By grouping an entire continent’s peoples under one title, “Asian-American” is a false identifier, a construct that denies the diversity of Asian cultures. One could argue that “Asian-American” is just a convenient geographic grouping, but culture is not uniquely determined by geography. If “Asian-American” is a convenient grouping, then it is only convenient for people who are not part of it.
Asia is a collection of countries whose common trait is that they are in neither Europe nor Africa — the Middle East, Central Asia and Asia Minor are all grouped together in an incoherent landmass. There are vast cultural differences across the continent. India, isolated by the Himalayas, is ethnically, religiously and linguistically distinct from the rest of Asia. And yet, although there is very little shared culture between India and East Asia, their cultural groups are housed in the AACC. Although not every nation-state can have its own cultural house or club on campus, it does not make sense to put Asian-Americans together into one cultural house. Its constituents simply do not see themselves as a single unit.
Although Indian and East Asian cultures overlap very little, people from these places who live in the United States do have some undeniable similarities. They occupy similar socioeconomic positions, are usually highly educated and often work in analytical professions like engineering and medicine. But this is not evidence of cultural similarity; it is the result of selective immigration policies written into U.S. law. It has historically been easier for Asians who possess these traits to immigrate to the United States. These are not components of some unifying Asian culture; they are American values that have been foisted upon the Asian-American population.
This lump-sum identity has real repercussions. For example, a while back, I ran into a friend of mine. He was laughing uncontrollably because, as he exclaimed between convulsions, “His name is Ling. It’s actually Ling!” Clearly, he thought the name sounded funny, a joke I failed to enjoy. Many Asian-Americans have similar names, but use shortened versions or English aliases in everyday life. And I decided not to tell him that Ling was also the name of my best friend in high school — and I didn’t tell him how frustrated I was by his callous laughter. My jeering friend is no anomaly. American culture disdains Asian-Americans. For much of “The Big Bang Theory,” Raj Koothrappali, the show’s Indian lead, cannot talk to women unless he is drunk. “The Big Bang Theory” is one of the most successful shows on television.
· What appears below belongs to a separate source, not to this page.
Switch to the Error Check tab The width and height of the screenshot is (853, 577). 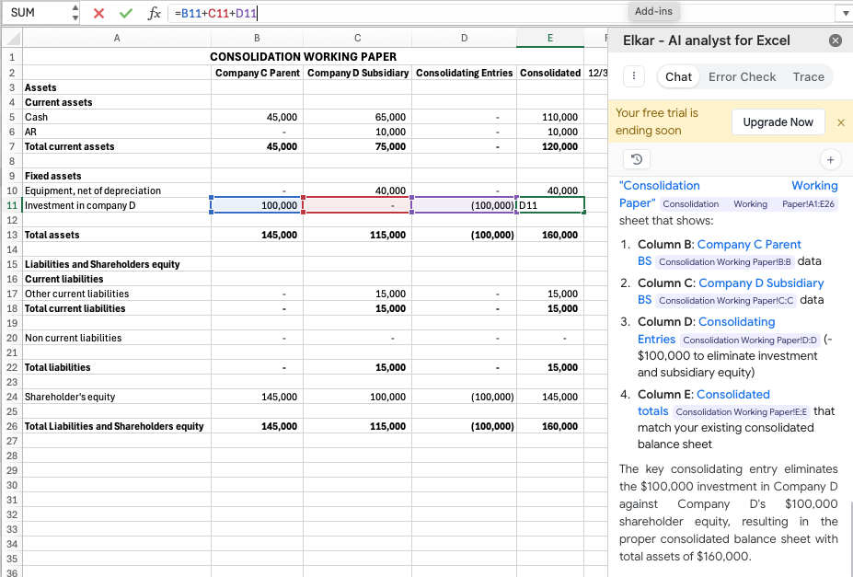click(742, 77)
By labeling Indians and East Asians as one group, we define them exclusively by their similarities, the majority of which are shared stereotypes from American culture. They are the people with the unpronounceable names. They are good at math. They speak Python more fluently than English — and they speak English with an accent. To be Asian-American is to give a fake name at Starbucks. It is to see degrading and emasculating portrayals of yourself and your family on TV and feel glad that most scenes have no Asian characters in them at all. This is the extent of the Asian-American heritage, the only context in which the grouping makes sense. No cultural house is needed to experience it.
A perfect solution would require substantial changes to American culture, but in the interim, maybe the Indian groups should be administered separately from the East Asian ones. Or maybe the name of the cultural house should be changed to something that more accurately captures the diversity it comprises. After the ouster of the center’s director last semester, this school year marks a new beginning for the AACC. In that spirit, it should remake itself as a multicultural house, without the illusion of a single Asian identity.